- Problem statement -
Swap "dropdown" for "menu" everywhere it appears in the rows below, and reproduce the lines with nothing else changed.

Dataset items:
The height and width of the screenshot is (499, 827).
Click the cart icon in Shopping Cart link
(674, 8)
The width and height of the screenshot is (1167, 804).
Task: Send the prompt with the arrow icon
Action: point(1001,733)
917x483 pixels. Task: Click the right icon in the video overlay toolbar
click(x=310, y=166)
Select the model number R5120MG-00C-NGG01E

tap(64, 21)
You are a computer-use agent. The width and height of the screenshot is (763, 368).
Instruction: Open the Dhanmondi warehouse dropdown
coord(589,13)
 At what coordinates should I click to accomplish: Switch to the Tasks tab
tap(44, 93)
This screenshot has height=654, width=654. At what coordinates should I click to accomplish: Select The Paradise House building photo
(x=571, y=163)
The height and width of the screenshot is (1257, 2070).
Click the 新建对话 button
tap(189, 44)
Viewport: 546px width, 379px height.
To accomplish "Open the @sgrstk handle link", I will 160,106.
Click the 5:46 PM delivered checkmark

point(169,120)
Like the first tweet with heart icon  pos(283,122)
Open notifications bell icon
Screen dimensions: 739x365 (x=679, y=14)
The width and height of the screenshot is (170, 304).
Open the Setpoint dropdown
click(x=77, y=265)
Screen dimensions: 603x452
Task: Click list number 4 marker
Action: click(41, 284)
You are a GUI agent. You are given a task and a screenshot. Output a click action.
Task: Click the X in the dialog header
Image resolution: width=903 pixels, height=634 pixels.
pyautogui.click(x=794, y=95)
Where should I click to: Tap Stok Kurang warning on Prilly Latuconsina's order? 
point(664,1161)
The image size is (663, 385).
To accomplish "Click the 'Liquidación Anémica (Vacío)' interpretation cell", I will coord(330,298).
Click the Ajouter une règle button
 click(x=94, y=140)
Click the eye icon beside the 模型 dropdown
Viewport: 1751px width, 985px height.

- Right answer -
The height and width of the screenshot is (499, 827).
Click the cart icon in Shopping Cart link
(674, 8)
The width and height of the screenshot is (1167, 804).
Task: Send the prompt with the arrow icon
Action: point(1001,733)
917x483 pixels. Task: Click the right icon in the video overlay toolbar
click(x=310, y=166)
Select the model number R5120MG-00C-NGG01E

tap(64, 21)
You are a computer-use agent. The width and height of the screenshot is (763, 368).
Instruction: Open the Dhanmondi warehouse menu
coord(589,13)
 At what coordinates should I click to accomplish: Switch to the Tasks tab
tap(44, 93)
This screenshot has height=654, width=654. At what coordinates should I click to accomplish: Select The Paradise House building photo
(x=571, y=163)
The height and width of the screenshot is (1257, 2070).
Click the 新建对话 button
tap(189, 44)
Viewport: 546px width, 379px height.
To accomplish "Open the @sgrstk handle link", I will 160,106.
Click the 5:46 PM delivered checkmark

point(169,120)
Like the first tweet with heart icon  pos(283,122)
Open notifications bell icon
Screen dimensions: 739x365 (x=679, y=14)
The width and height of the screenshot is (170, 304).
Open the Setpoint menu
click(x=77, y=265)
Screen dimensions: 603x452
Task: Click list number 4 marker
Action: click(41, 284)
You are a GUI agent. You are given a task and a screenshot. Output a click action.
Task: Click the X in the dialog header
Image resolution: width=903 pixels, height=634 pixels.
pyautogui.click(x=794, y=95)
Where should I click to: Tap Stok Kurang warning on Prilly Latuconsina's order? 
point(664,1161)
The image size is (663, 385).
To accomplish "Click the 'Liquidación Anémica (Vacío)' interpretation cell", I will coord(330,298).
Click the Ajouter une règle button
 click(x=94, y=140)
Click the eye icon beside the 模型 menu
Viewport: 1751px width, 985px height.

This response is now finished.